In breve, la nostra istituzione è ottiene riconoscimenti nel mondo molto più che dallo Stato, che vedendo il nostro successo decide di finanziare altri enti. E, poiché non voglio auto-censurarmi, mi riferisco al nostro Museo Nazionale. Ha la collezione di volumi di Pavel Karađorđević e una collezione di quadri che non è niente di particolare. In Italia ci sono almeno 17 musei migliori. Per non parlare della Biblioteca Nazionale o del Teatro Nazionale, che ad oggi è un’istituzione dilettantistica. Mi viene da dire che è meglio avere poco successo, così si hanno meno problemi con lo Stato.
Il cinema serbo ha mantenuto una sua centralità per il cinema mondiale. Come se lo spiega?
Non sono proprio sicuro che sia così, mi sembra più una costruzione intellettuale e politica che una realtà. Il mondo si oppone allo strapotere dell’industria cinematografica americana. Gli unici a riuscirci sono i paesi asiatici (India, Corea…) con le loro superproduzioni, e quelli dell’America Latina, che ignorano il cinema americano perché hanno la loro cultura di soap opera televisive. In Europa si riesce a malapena a mantenere un equilibrio. Quindi direi che non c’è nessuna centralità: il cinema locale mantiene un prestigio a livello intellettuale, ma sul mercato ha un ruolo limitatissimo.
Se ne parla molto, ma di fatto non ha una grande importanza. Noi siamo interessanti prima di tutto come metafora della nostra situazione politica, e gli unici film che interessano all’estero sono quelli che si occupano della guerra e delle sue conseguenze. Quindi un film come Ničija zemlja (No man’s land) ha qualche chance, ma una commedia o un film d’azione non hanno speranze. Noi rappresentiamo semplicemente una destinazione esotica con una miniera di storie tristi da sfruttare. Questi sono i film che hanno la possibilità di trovare fondi ed attenzione.
Paradossalmente, se entreremo nell’Unione Europea e diventeremo una regione più stabile, diventerà più difficile per il nostro cinema avere sostegno.

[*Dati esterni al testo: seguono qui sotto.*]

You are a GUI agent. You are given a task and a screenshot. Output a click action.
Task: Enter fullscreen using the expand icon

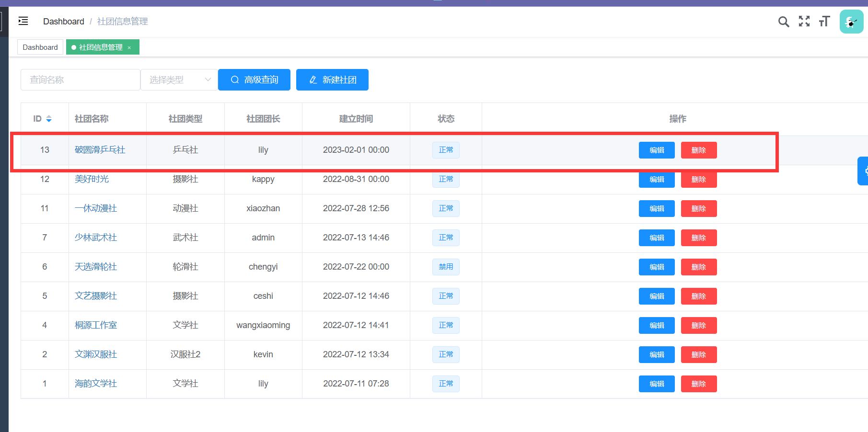point(804,22)
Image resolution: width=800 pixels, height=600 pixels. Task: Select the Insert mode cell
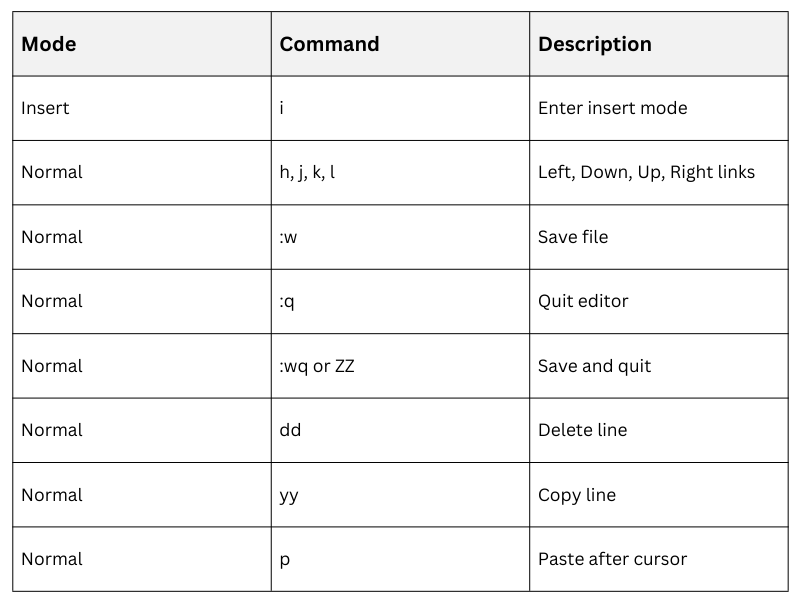(46, 108)
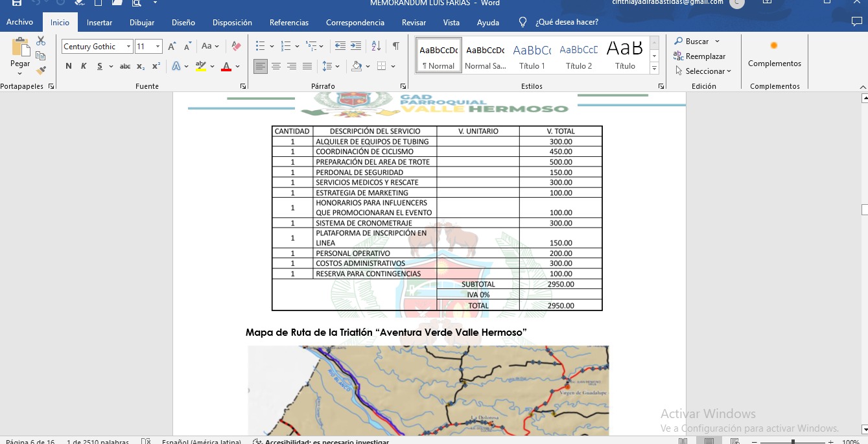Open the font size dropdown showing 11
The width and height of the screenshot is (868, 444).
pyautogui.click(x=158, y=47)
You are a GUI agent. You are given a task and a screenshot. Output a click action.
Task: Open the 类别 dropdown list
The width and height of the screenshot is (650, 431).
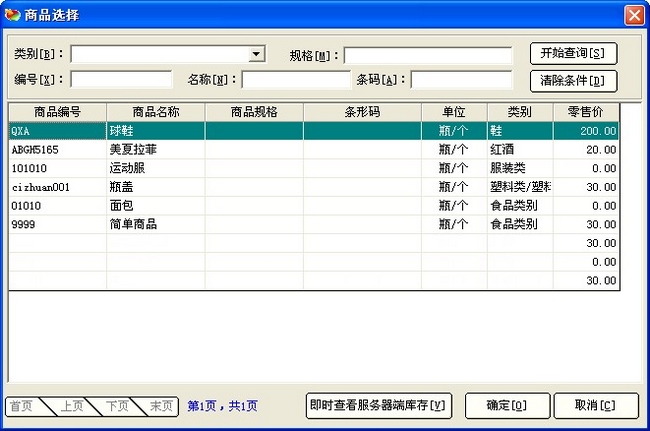tap(256, 54)
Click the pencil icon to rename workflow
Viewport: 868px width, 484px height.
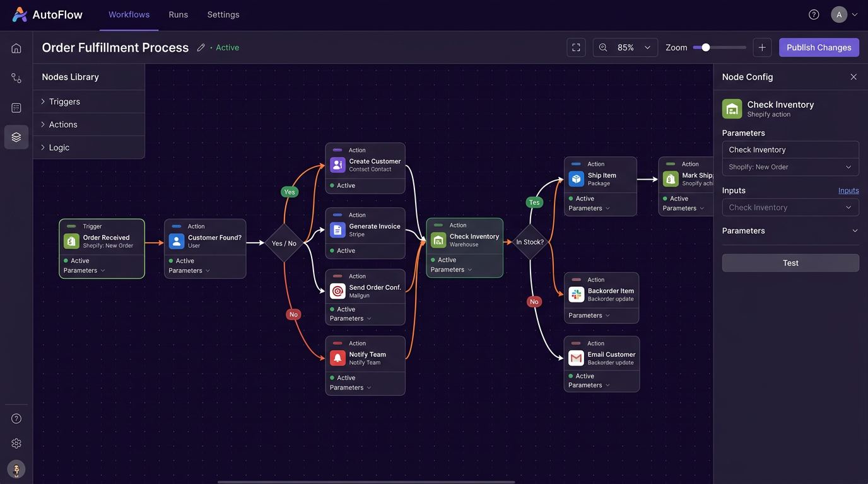coord(201,48)
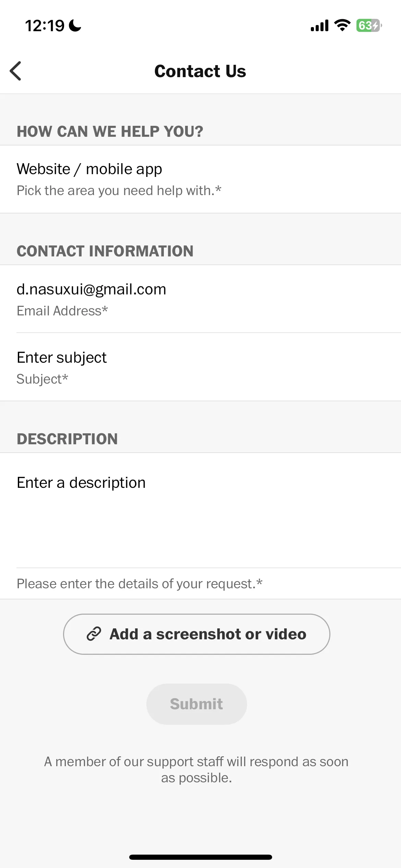The image size is (401, 868).
Task: Tap the battery charging indicator
Action: (369, 25)
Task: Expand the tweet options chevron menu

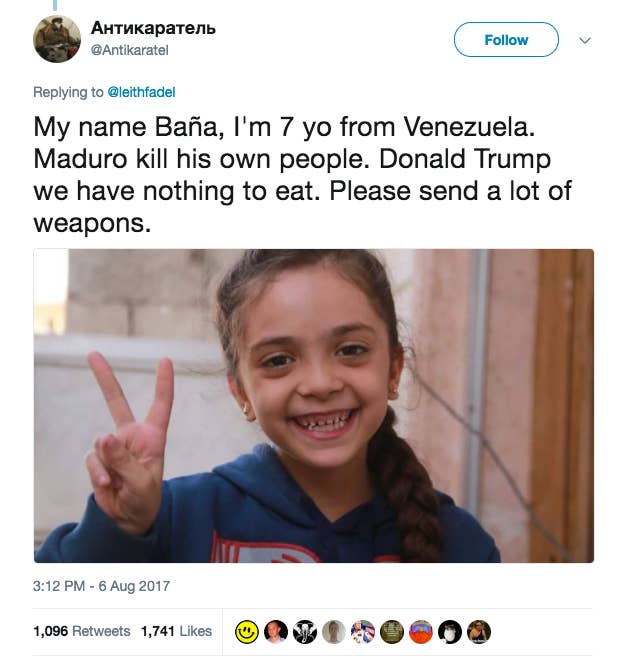Action: pyautogui.click(x=585, y=40)
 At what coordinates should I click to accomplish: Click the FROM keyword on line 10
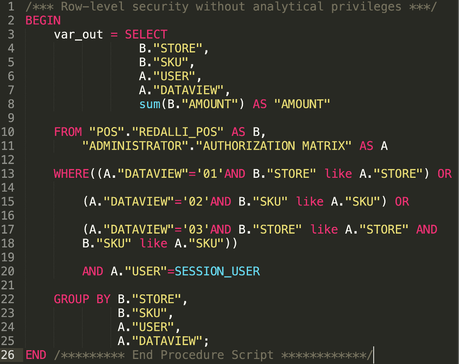pyautogui.click(x=68, y=132)
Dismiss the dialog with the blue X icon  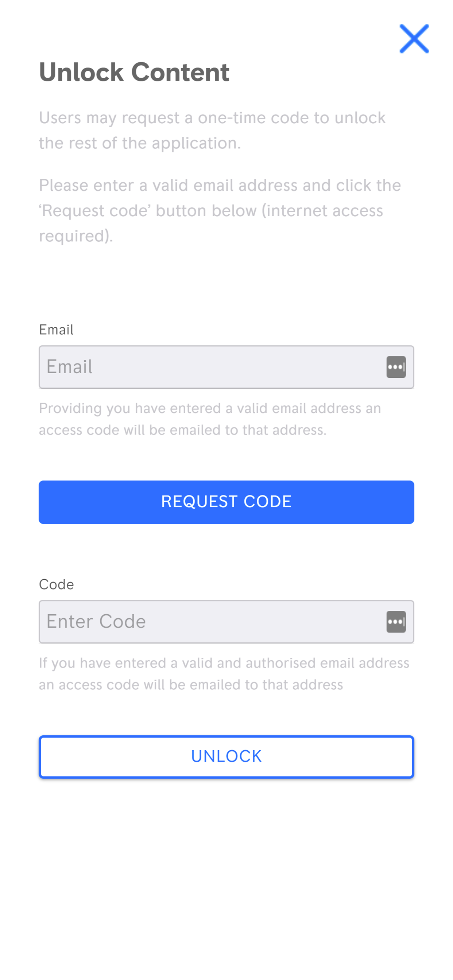click(414, 38)
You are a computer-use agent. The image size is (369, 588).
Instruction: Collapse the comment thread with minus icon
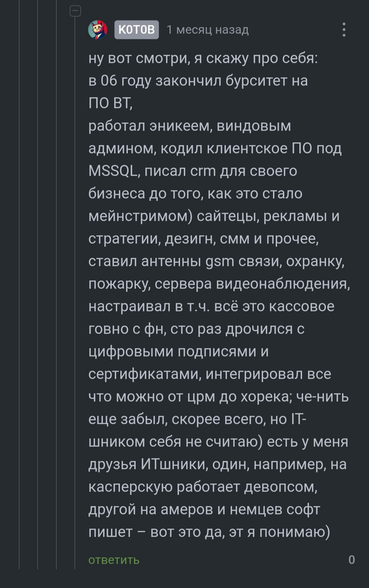pos(75,10)
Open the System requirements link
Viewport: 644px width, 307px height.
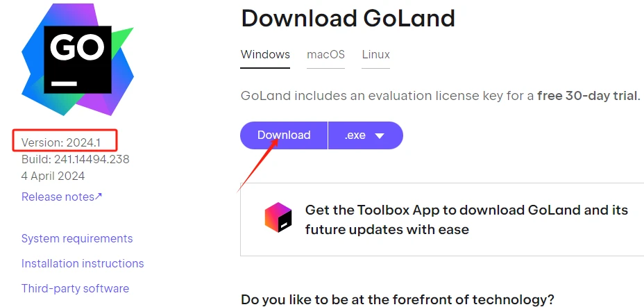click(77, 238)
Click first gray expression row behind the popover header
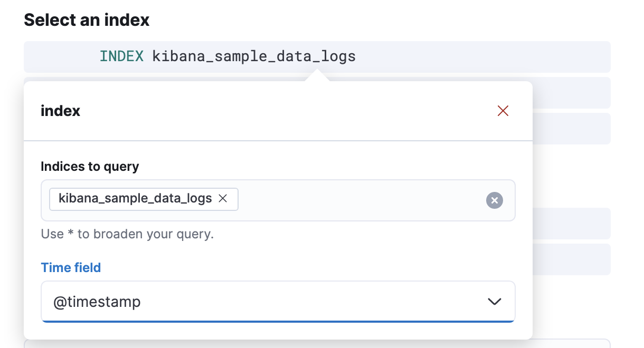Screen dimensions: 644x348 tap(571, 93)
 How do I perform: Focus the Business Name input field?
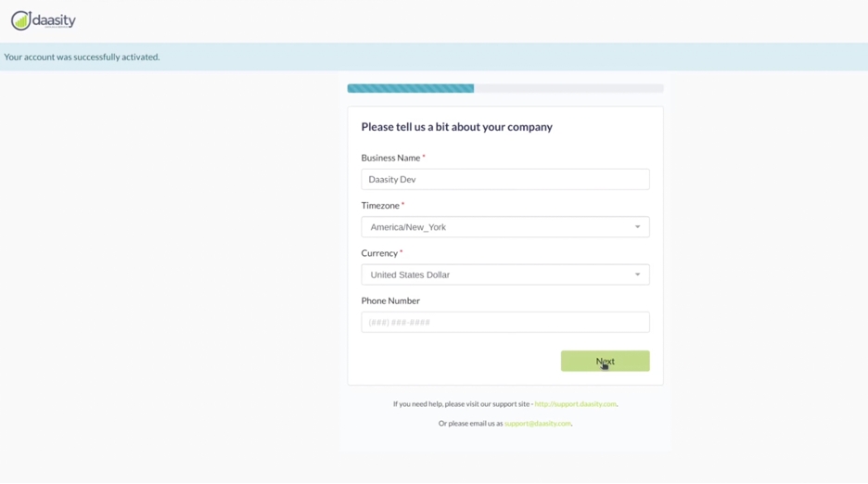tap(504, 179)
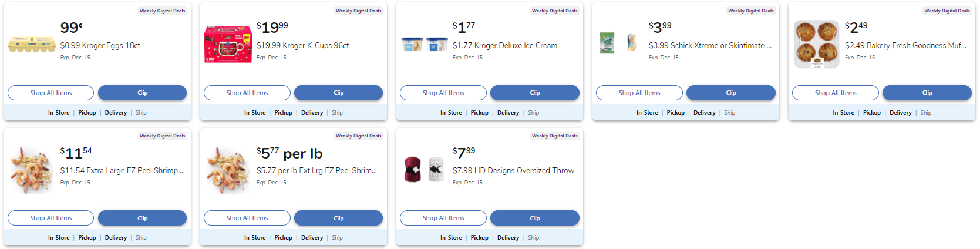The height and width of the screenshot is (249, 980).
Task: Click the Schick Xtreme razor product image
Action: click(619, 43)
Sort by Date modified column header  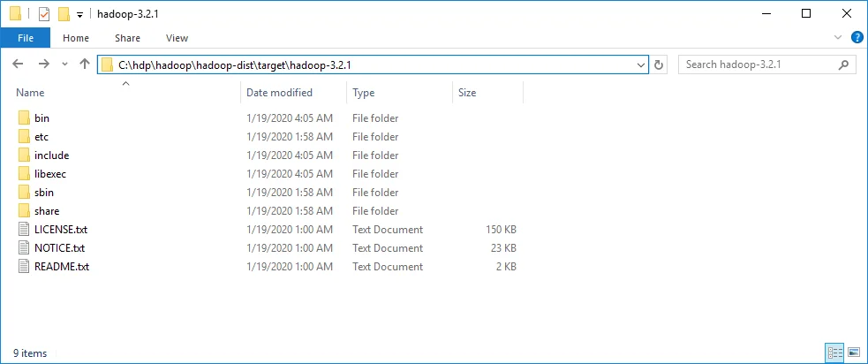click(279, 93)
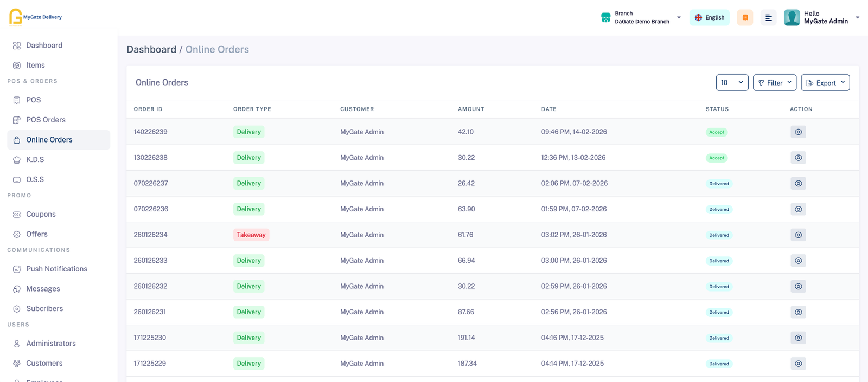This screenshot has height=382, width=868.
Task: Click the MyGate Admin profile avatar
Action: pyautogui.click(x=792, y=18)
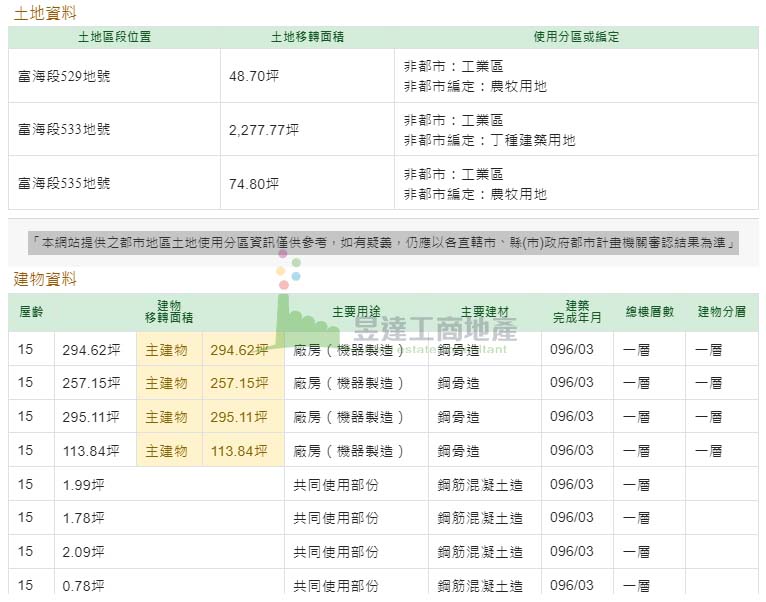Select the 土地移轉面積 column header
The height and width of the screenshot is (602, 766).
(x=307, y=37)
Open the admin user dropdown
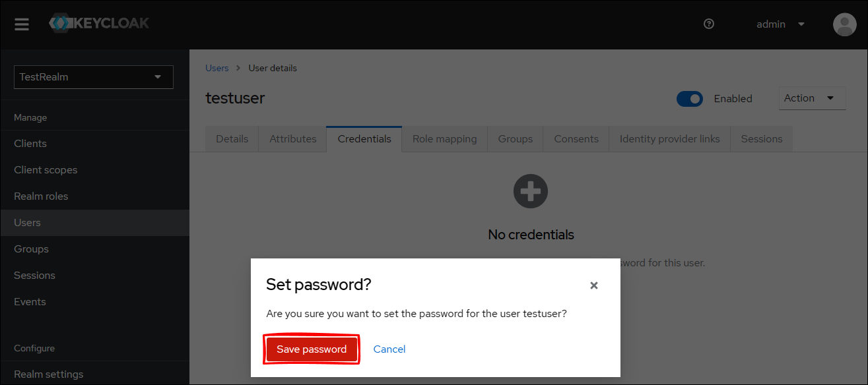The image size is (868, 385). pos(780,24)
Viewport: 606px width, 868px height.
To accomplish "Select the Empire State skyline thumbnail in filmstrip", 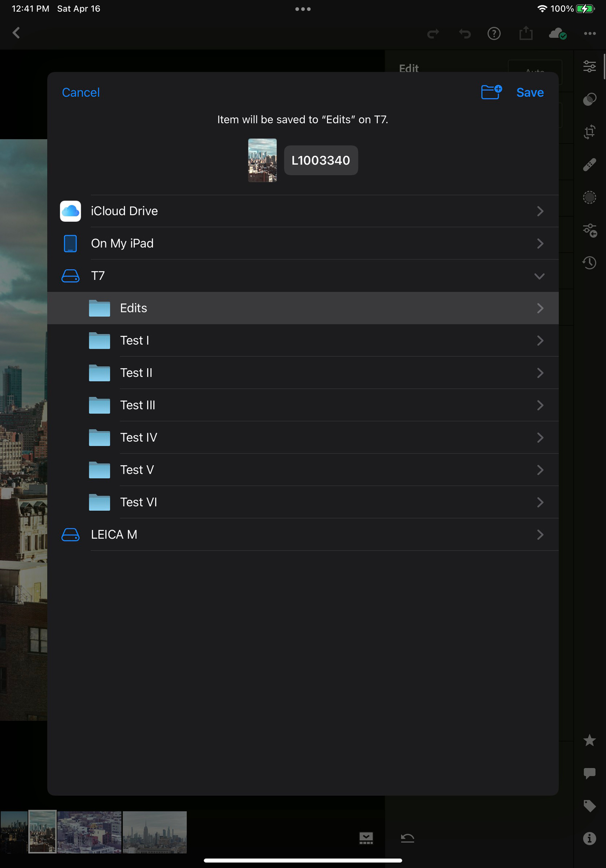I will point(154,832).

Qual è il futuro della cinematografia serba?
Le strade pullulano di DVD, la televisione proietta ogni genere di film e in Internet ci sono i siti dove scaricare gratis. La pirateria ci ha già praticamente distrutti: stiamo diventando un paese di video-drogati, nel senso che ci riempiamo di prodotti di bassa qualità. Questa è una situazione pericolosa, da cui si può uscire solo ritornando ad una cultura di livello alto: apertura di nuove sale, lotta alla pirateria, un approccio serio da parte delle televisioni alla promozione del cinema serbo.